One key achievement of the Willow chip is its ability to reduce errors as more qubits are added, addressing a longstanding challenge in quantum computing. Traditional quantum systems struggle with error rates that increase exponentially with scale, but Willow demonstrated “below-threshold error correction,” a method where scaling up qubits actually reduces overall noise. This capability paves the way for future large-scale, fault-tolerant quantum computers.
With 105 qubits, the Willow chip is designed to perform complex computations faster and more reliably than ever before. It was only five years ago in 2019 that Google bragged about achieving ‘quantum supremacy’ with a quantum computer that could solve a problem in 200 seconds that would take a supercomputer 10,000 years. Willow successfully completed a benchmark calculation, Random Circuit Sampling (RCS), in under five minutes—a task that would take the fastest classical supercomputers billions of years. A remarkable performance improvement in just five years.
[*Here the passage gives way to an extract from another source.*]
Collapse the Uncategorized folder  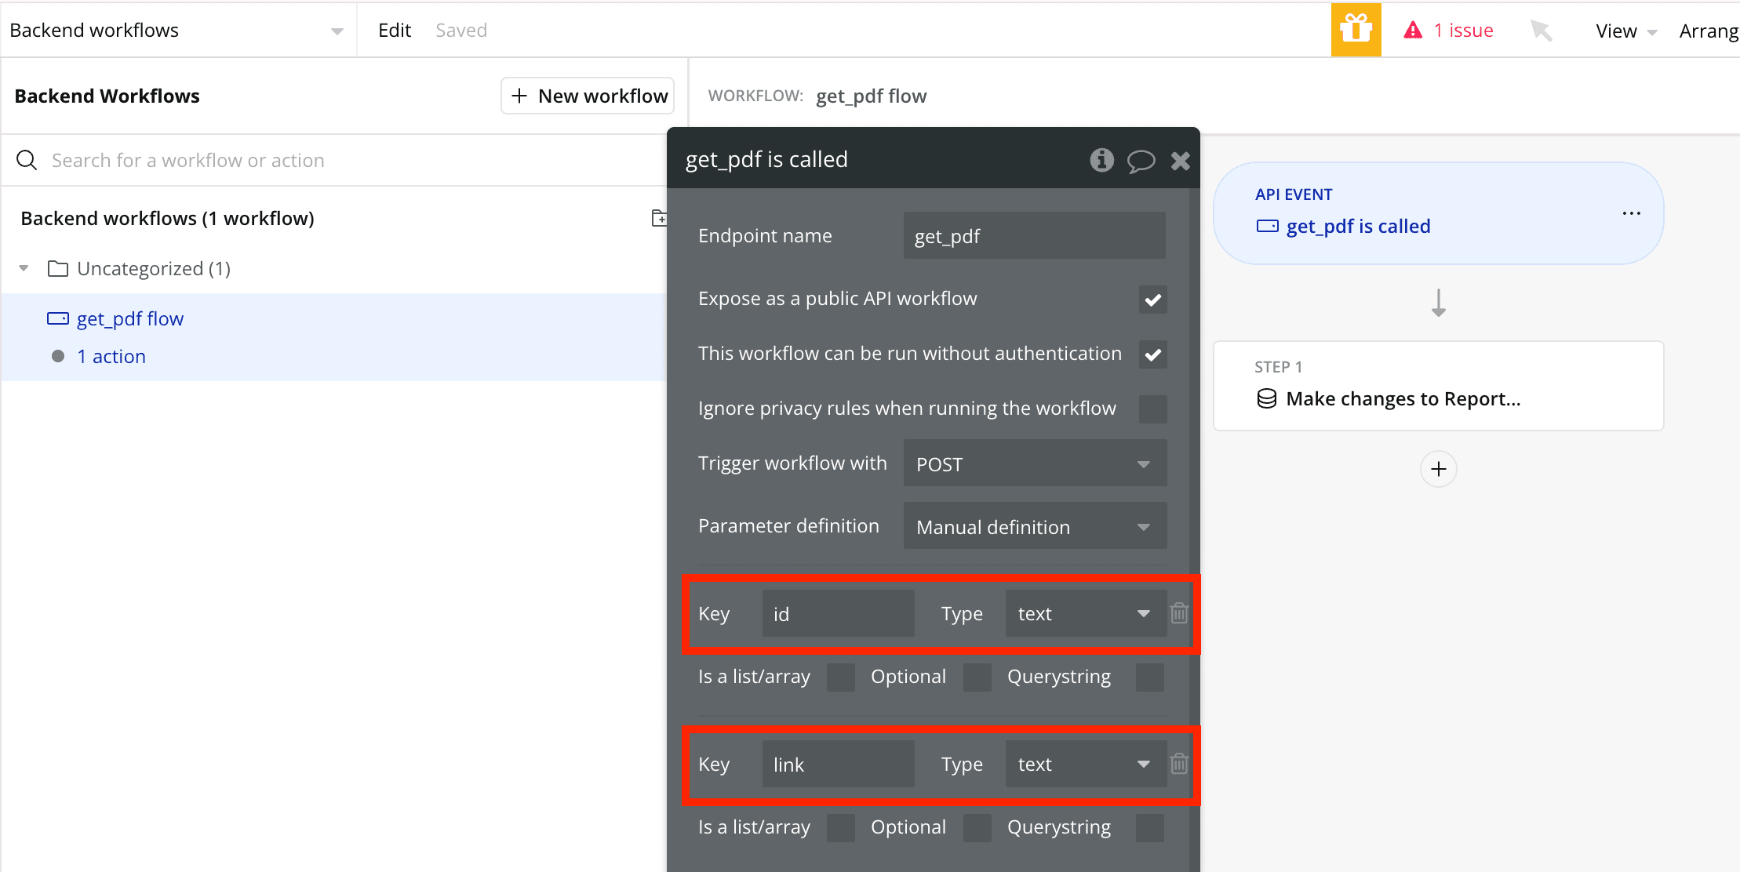24,269
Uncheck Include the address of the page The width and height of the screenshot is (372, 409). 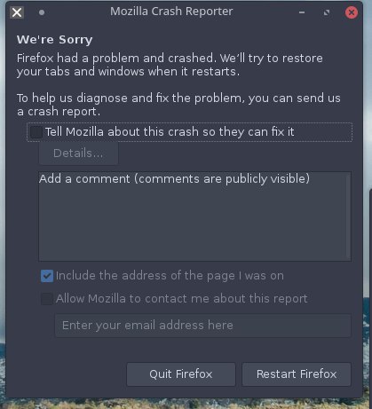tap(47, 276)
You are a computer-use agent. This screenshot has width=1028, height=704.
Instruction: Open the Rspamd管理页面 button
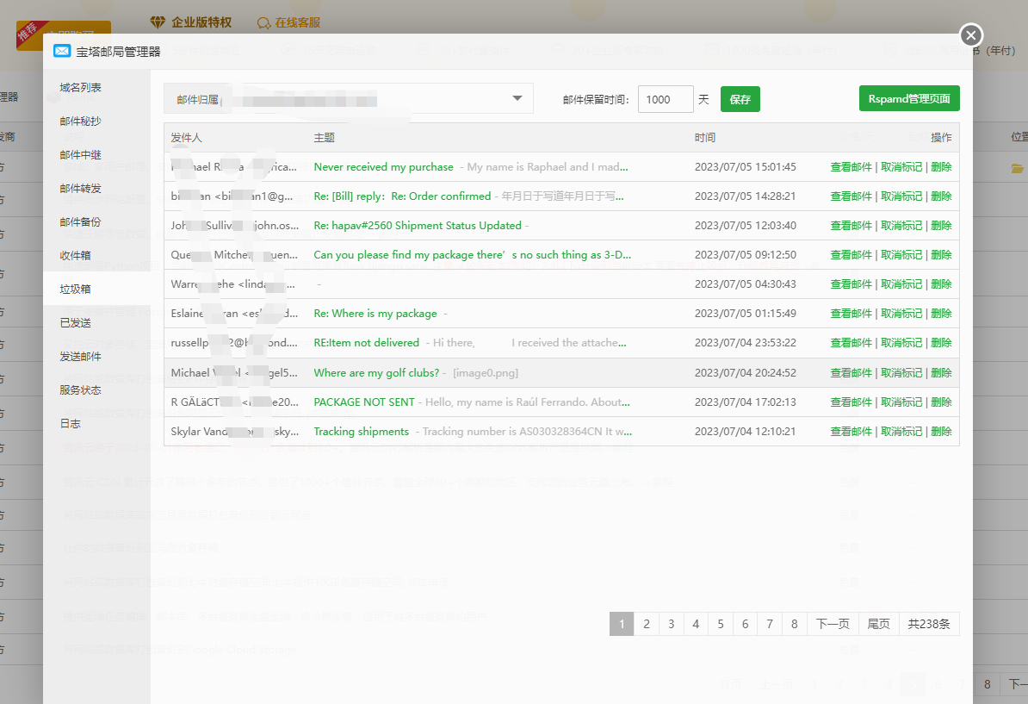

While the Willow chip does not yet bring us to a cryptographically relevant quantum computer (CRQC)—one capable of breaking current encryption standards—it shows the accelerated pace of innovation and highlights the urgency of preparing for such an eventuality.
The need to transition to NIST post-quantum cryptography standards to stay ahead of the potential risks posed by quantum advancements has never been so urgent.
As Kevin Townsend of Security Week writes: “The real lesson for security folk is that we no longer dare delay our cryptographic migration to NIST’s post quantum and agile encryption algorithms. To do so goes beyond folly.”